**OBJECTIFS**:
- 1) Selon l'annaliste de Reinhardsbrunn cité dans le texte fourni, pourquoi le chancelier d'Empire, l'évêque Conrad, a-t-il fait défection ? Répondez en une à trois phrases.
- 2) D'après le texte fourni, à combien de chevaux la suite d'un évêque devait-elle être limitée selon le projet attribué à l'empereur ?
- 3) Réécrivez plus brièvement le paragraphe du texte fourni qui commence par « La nécessité de rester en paix avec Rome », en conservant ses faits principaux.

La nécessité de rester en paix avec Rome, la crainte de l'excommunication, l'espoir de profiter d'un changement de règne, le prestige du nom et de l'œuvre des Hohenstaufen, toutes ces causes contribuèrent sans doute au succès du jeune Frédéric. Mais elles n'auraient peut-être pas suffi à déterminer la volte-face, si brusque et si générale, des princes allemands. L'empereur guelfe fut lui-même pour quelque chose dans l'infortune qui le frappait.

Sa politique intérieure lui avait nui. Avant de partir pour l'Italie, il avait pris l'attitude d'un chef d'État décidé à maintenir l'ordre, à ne plus tolérer les excès féodaux comme les abus de l'Église, à protéger les faibles et les petits contre l'oppression. Sa volonté de donner à la nation le gouvernement fort et réparateur dont elle avait besoin après dix ans de guerres civiles se montra ouvertement. De retour en Allemagne, il continua à prendre des mesures qui inquiétèrent les nobles, habitués à vivre de l'anarchie. Les prélats surtout ne lui pardonnaient pas d'être opposé, par tempérament et par principes, à l'extension indéfinie de, la puissance d'Église. Après son couronnement et sa rupture avec Innocent III, quand il se vit trahi et condamné par les clercs, il cessa de les ménager. L'annaliste de Reinhardsbrunn explique la défection du chancelier d'Empire, l'évêque Conrad, par son refus de participer à des entreprises dirigées contre la société ecclésiastique. Publiquement, devant tout le clergé de Mayence, ce haut fonctionnaire affirma que l'empereur avait projeté de réduire le train de vie et l'équipage des prélats. Un archevêque ne devait plus avoir qu'une suite de douze chevaux ; un évêque, de six ; un abbé, de trois. L'excédent des revenus de chaque bénéficiaire, une fois prélevée la dépense de sa maison, serait dévolu au fisc royal. D'après, la chronique de Saint-Pierre d'Erfurt, Otton ne s'attaqua pas seulement à leur argent, mais à leur dignité. Il affectait de ne pas leur donner leur titre. D'un archevêque, il disait ce clerc, et d'un abbé, ce moine. — Il insultait par là à ceux que Dieu lui-même ordonne d'honorer. En fallait-il davantage pour que l'excommunié, l'ennemi du pape, devînt un objet d'horreur pour les croyants ?

**LIGNES RÉPERTORIÉES**:
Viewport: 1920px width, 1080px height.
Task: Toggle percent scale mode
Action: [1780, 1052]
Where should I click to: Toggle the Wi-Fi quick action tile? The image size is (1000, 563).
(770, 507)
==
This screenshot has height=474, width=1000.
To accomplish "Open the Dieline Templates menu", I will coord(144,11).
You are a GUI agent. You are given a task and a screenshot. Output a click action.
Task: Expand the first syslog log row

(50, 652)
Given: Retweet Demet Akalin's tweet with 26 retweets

**RÉPONSES DANS L'ORDRE**:
- 1) Selon l'annaliste de Reinhardsbrunn, l'évêque Conrad a fait défection parce qu'il refusait de participer à des entreprises dirigées contre la société ecclésiastique.

- 2) Six chevaux.

- 3) Plusieurs causes ont sans doute contribué au succès du jeune Frédéric : la nécessité de rester en paix avec Rome, la crainte de l'excommunication, l'espoir de profiter d'un changement de règne et le prestige du nom et de l'œuvre des Hohenstaufen. Elles n'auraient peut-être pas suffi à provoquer le revirement brusque et général des princes allemands. L'empereur guelfe porte lui-même une part de responsabilité dans son infortune.